Homeoffice: Auf die Rückkehr an den Arbeitsplatz muss wohl noch etwas gewartet werden

Belgien hält fest am Prinzip der Heimarbeit, wo es möglich ist. Das Homeoffice sei eines der besten Mittel gegen die weitere Verbreitung des Corona-Virus, heißt es dazu. Inzwischen will die belgische Bundesregierung auch mit häufigen Tests dort vorgehen, wo zuhause arbeiten nicht möglich ist. 

Die belgische Bunderegierung hält zu 100 % am Prinzip der Heimarbeit im Rahmen der Corona-Maßnahmen fest.

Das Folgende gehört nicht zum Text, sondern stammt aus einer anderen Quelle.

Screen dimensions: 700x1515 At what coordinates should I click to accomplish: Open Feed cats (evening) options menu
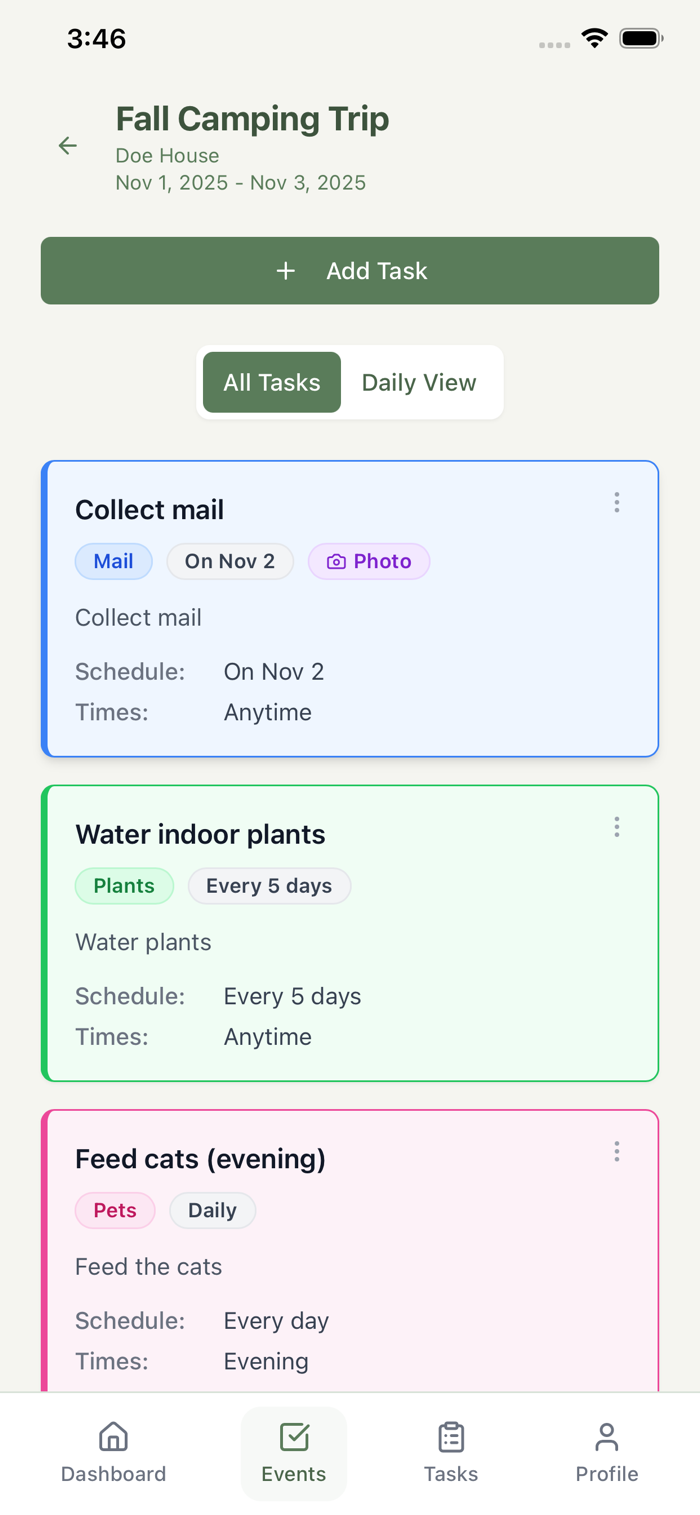617,1152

Für diejenigen, die von zuhause aus arbeiten können, gilt eine Verpflichtung, dies auch zu tun, unterstrich Premierminister Alexander De Croo (Open VLD) nach einem Treffen mit Arbeitgebern, wo über dieses Thema gesprochen wurde: „Das Respektieren der Heimarbeit ist heute einer der Schlüssel, um die Lage unter Kontrolle zu halten.“  

Die aktuelle Entwicklung der Corona-Epidemie in unserem Land lasse es noch nicht zu, an den angestammten Arbeitsplatz zurückzukehren, so De Croo, „doch wenn wir uns heute an die Regeln halten, könnten in den kommenden Wochen auch hier Lockerungen erfolgen.“ Tatsache ist aber auch, dass angesichts einer langsamen Zunahme des Individualverkehrs in Belgien festzustellen ist, dass wieder viel mehr Beschäftigte als erlaubt und nötig sind, zur Arbeit pendeln…

In Unternehmen, in denen Homeoffice nicht möglich ist, wie z.B. in der Produktion, soll es nach dem Willen der Regierung bald mindestens zwei Schnelltests pro Woche und pro Mitarbeiter geben. Damit soll vermieden werden, dass es in den Firmen zu Corona-Ausbrüchen kommt, was leider ab und zu passiert. Wann diese Tests kommen werden, ist noch unklar. Die Corona-Taskforce arbeitet an einer Umsetzung des Vorhabens. Sicher ist aber, dass diese Tests von den jeweiligen Betriebsärzten durchgeführt werden sollen.